The problem is that the people (investors) that lost the money in the past, and the people (investors) making it now are DIFFERENT.
The US shale industry lost $300B 10 years ago. A big wave of bankruptcies, assets auctioned off. New companies bought the assets. By and large, the shale sector is supported by investment banks and large holders. So the money is being made by wealthy speculators that got in at the right time.
Ideally, we would like to see that money poured into worker's paychecks. But the consensus is that development (requiring roughnecks) is not surging.
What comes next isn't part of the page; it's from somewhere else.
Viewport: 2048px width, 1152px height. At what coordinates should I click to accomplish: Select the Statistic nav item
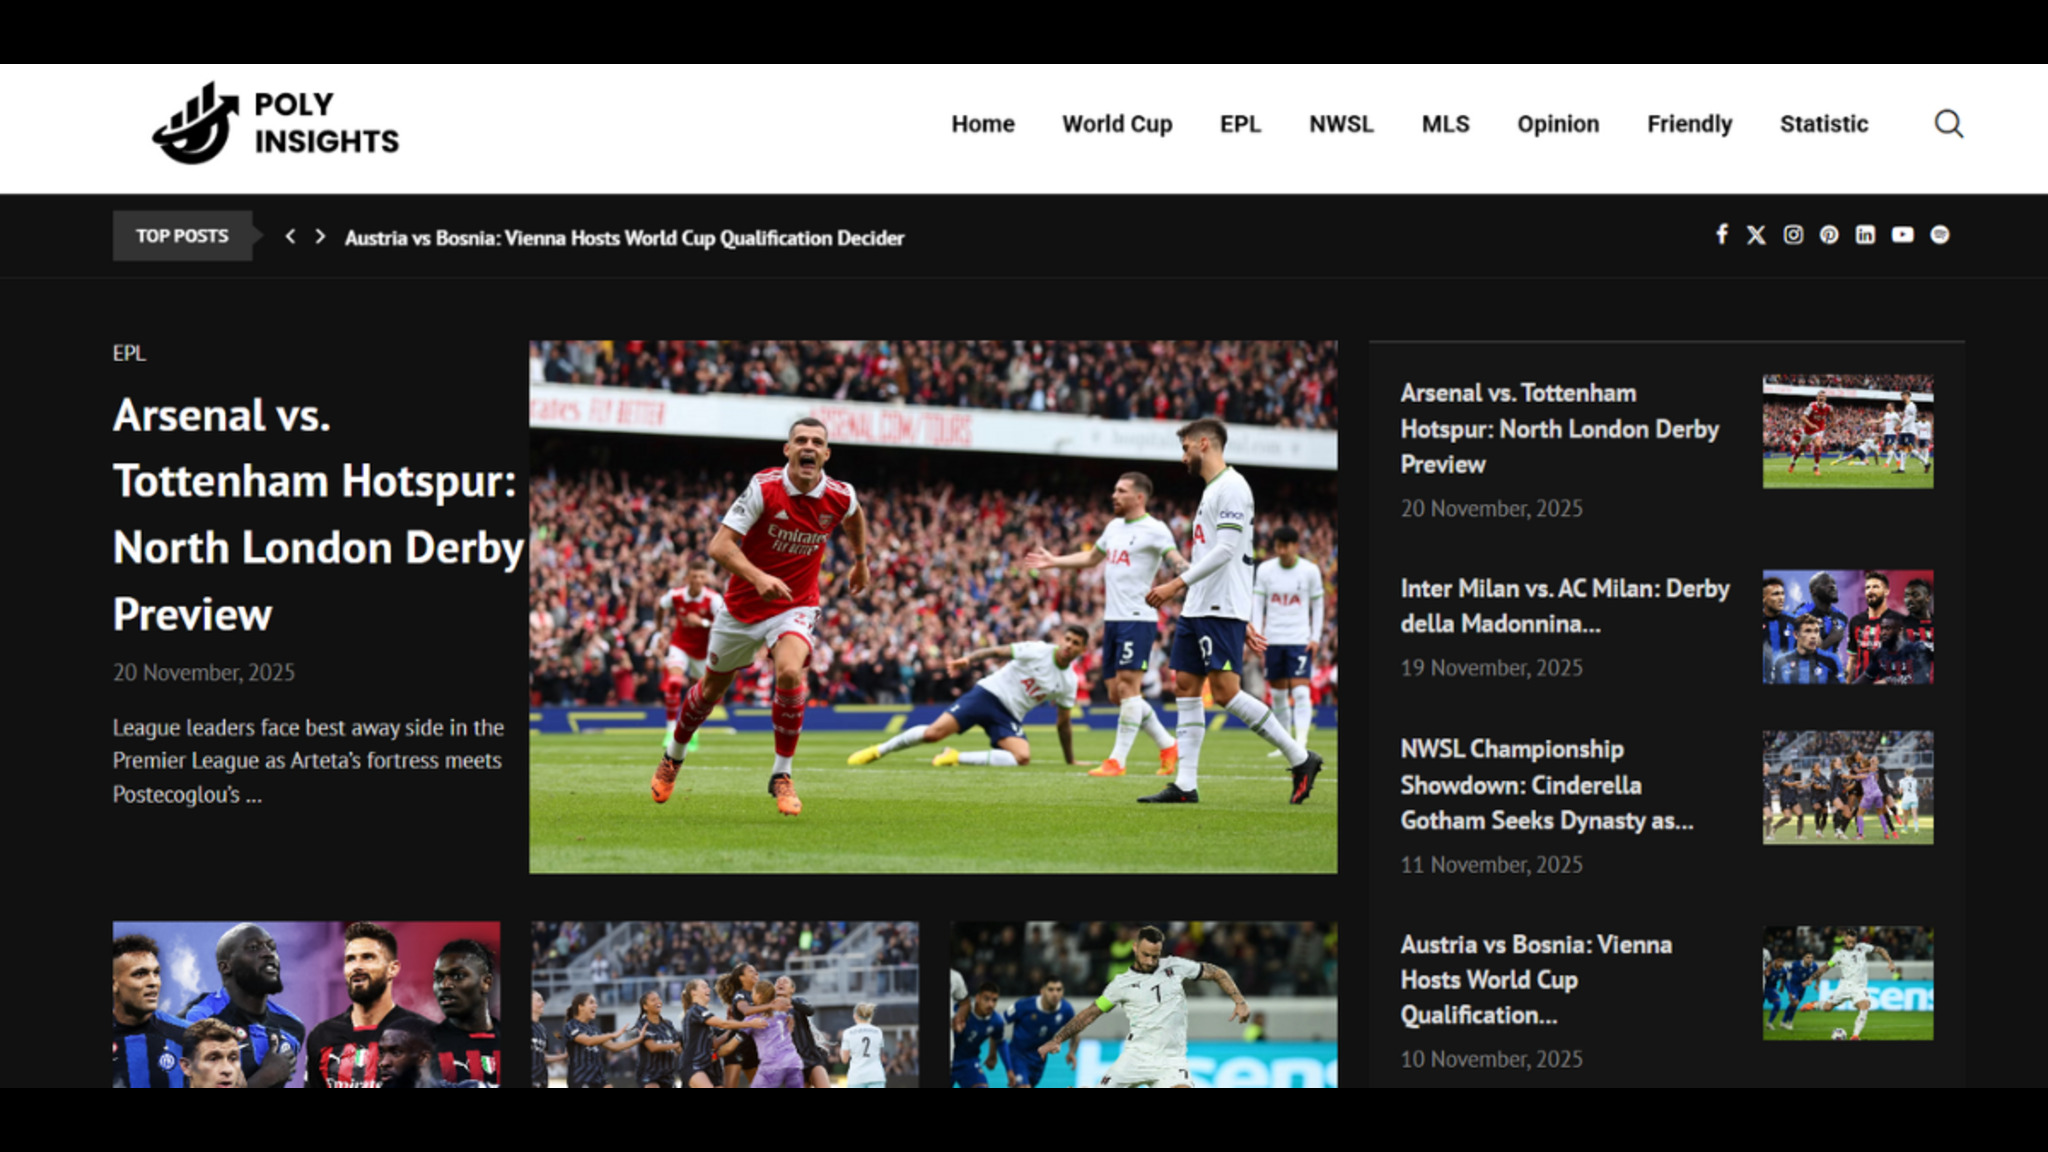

The money is going into rich folks pockets.
Ofc, the oil majors are also getting a cash infusion, and they are held by a bunch of retail investors (including me through my index funds) including the proverbial grandma living off XOM dividends. I suppose that is a good thing.
But as the video above suggests, the entire industry is going through a terminal spasm of profiteering before getting devalued. Not because the taps will get turned off and there is no more oil. Just a few years of profiteering before all the oil assets (in the ground) get written down bc the projected total global future usage drops from exponential growth to (slow) exponential decline, and those assets will not get developed in any investor's lifetime.
If you currently own the shale assets and are setting these production/pricing inputs, you are a vampire capitalist. You know your business is going to get written down in the future (like how US coal company market caps got wiped out more than a decade ago, never to recover), so you are going to make as much money as possible with minimal reinvestment, and try to sell out at the right future moment.
And those proverbial grandmas (and us index investors) and taxpayers will get left holding the (debt and toxic waste filled) bag.